So we change up a bit with carnitas, which is described as "shredded pork, pico de gallo and Holy Guacamole! -- just like from a roadside stand, but with tables and chairs." OK, so a little poetic license here I realize. But Jack's carnitas was not shredded pork, which is usually packed full of flavor and has a texture like no other. This was a bastardized version of carnitas, which, hey, that's what we do in the great Melting Pot of America. But the meat was not shredded; it was cubes of maybe a slow-cooked cut of pork. I could've gotten over the texture if it had some actual flavor, which, unfortunately it had very little. But with all the "trimmings" the meat part of the equation was lost ... and so was my enthusiasm to finish this one little taco.
OK, so street tacos, perhaps not, so let's stick to Baja's traditional dishes, like a simple bean and cheese burrito ($4) or snazz it up with a San Francisco Burrito ($5) with choice of carne asada steak, carnitas, shredded chicken, or up the ante with shrimp with crab, black beans and cilantro rice. On this menu they also have a Tijuana Torta ($6) which is all your favorite taco toppings on Mexican artisan bread, two kinds of quesadillas ($4.50 cheese or meat $6.50), or the Nachos Platter for only $6. Their Signature Items, however, lured me with their Carne Asada Burrito ($5) which comes with the tagline "people from all over the world travel to Baja California for this burrito." Question is, was it worth traveling to South Tulsa?
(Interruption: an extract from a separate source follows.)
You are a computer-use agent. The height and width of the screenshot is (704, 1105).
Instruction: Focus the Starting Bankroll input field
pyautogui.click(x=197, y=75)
To be honest, this burrito was a beast, filled to the brim with hot and yummy carne asada, their hallowed guacamole and pico de gallo. I picked it up with my mitt and took the first bite. I found a huge serving of their carne asada steak on one side with the guacamole and pico lining the inside of the warm, luscious tortilla. I will make one slight comment, though, that will echo the summation of the carnitas. This carne asada, when isolated as its own bite, tasted a lot like an overcooked, flavorless steak. That being said, I can see how accouterments like various salsas and ingredients could blend with this selection. Or, in fact, it could be left out altogether.
The "build-your-own" concept is truly a winner. It's especially true for vegetarians or those on a restricted diet, and at Baja Jack's you're sure to get a filling, delicious meal for not a lot of dinero. If it's authenticity you are looking for, then perhaps you are best served by dining at one of the many authentic Mexican restaurants speckled throughout town. But if you are looking for something fresh, delicious and an environment that the whole family will enjoy, Baja Jack's has what you're craving.